---------- RECORDS SHOWN

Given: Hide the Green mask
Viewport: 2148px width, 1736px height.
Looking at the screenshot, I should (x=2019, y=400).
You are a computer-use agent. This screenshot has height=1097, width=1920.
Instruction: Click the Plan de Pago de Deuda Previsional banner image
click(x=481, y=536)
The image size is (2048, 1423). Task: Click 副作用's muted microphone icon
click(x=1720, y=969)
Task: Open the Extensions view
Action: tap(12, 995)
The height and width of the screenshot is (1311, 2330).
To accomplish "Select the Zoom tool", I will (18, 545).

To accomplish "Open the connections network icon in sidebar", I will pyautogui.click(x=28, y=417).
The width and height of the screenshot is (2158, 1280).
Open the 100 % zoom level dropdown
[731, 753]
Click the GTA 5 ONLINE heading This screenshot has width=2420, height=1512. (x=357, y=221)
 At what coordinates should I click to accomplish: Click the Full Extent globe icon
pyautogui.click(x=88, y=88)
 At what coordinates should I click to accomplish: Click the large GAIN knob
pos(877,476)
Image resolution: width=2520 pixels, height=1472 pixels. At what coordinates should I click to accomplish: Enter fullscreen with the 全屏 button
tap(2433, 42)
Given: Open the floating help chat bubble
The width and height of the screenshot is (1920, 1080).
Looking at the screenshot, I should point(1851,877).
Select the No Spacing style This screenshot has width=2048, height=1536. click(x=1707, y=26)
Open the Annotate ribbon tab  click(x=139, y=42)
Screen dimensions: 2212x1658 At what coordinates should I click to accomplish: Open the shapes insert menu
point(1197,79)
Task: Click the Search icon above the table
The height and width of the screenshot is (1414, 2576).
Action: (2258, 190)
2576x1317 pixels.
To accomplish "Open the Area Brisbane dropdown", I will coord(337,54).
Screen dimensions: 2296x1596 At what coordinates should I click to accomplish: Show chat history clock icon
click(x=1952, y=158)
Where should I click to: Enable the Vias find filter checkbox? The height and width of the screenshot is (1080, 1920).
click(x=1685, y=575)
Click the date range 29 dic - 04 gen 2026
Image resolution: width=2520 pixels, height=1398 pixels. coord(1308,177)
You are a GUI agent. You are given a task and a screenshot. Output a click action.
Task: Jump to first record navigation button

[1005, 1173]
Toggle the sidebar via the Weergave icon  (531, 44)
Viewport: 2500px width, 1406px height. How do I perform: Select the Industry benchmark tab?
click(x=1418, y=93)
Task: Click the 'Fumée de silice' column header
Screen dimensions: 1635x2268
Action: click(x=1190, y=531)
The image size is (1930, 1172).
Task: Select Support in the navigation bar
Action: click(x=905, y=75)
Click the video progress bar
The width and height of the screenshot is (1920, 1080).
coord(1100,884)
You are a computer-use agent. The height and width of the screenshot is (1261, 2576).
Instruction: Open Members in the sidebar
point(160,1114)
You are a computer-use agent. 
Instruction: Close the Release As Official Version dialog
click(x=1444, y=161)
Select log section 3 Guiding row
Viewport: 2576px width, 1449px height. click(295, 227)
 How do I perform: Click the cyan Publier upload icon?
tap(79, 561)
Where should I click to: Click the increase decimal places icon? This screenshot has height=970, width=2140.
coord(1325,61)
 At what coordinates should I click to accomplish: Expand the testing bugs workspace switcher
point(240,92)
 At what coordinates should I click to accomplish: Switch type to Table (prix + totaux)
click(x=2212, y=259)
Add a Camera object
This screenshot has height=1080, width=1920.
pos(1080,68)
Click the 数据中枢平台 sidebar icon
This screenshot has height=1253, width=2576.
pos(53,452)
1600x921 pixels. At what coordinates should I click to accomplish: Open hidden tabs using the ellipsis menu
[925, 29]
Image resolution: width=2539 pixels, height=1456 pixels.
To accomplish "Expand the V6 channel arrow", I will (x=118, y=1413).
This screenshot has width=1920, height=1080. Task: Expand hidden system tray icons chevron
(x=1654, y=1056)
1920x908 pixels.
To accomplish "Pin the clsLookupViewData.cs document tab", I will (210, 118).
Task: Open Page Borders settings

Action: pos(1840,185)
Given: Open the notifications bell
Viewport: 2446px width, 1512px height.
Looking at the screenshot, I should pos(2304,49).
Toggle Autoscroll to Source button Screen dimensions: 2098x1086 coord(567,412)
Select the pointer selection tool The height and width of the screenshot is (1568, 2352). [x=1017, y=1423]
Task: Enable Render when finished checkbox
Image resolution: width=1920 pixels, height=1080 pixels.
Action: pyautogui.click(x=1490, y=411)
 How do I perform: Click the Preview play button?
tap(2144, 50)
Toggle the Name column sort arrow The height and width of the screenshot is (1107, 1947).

--------------------

- [WHAT YOU ARE ASKED TO DO] Each line of the entries holding the string "arrow" should be found and copied.

- [REPLY TO THE EXERCISE]
To accomplish "Expand the V6 channel arrow", I will (x=118, y=1413).
Toggle the Name column sort arrow The height and width of the screenshot is (1107, 1947).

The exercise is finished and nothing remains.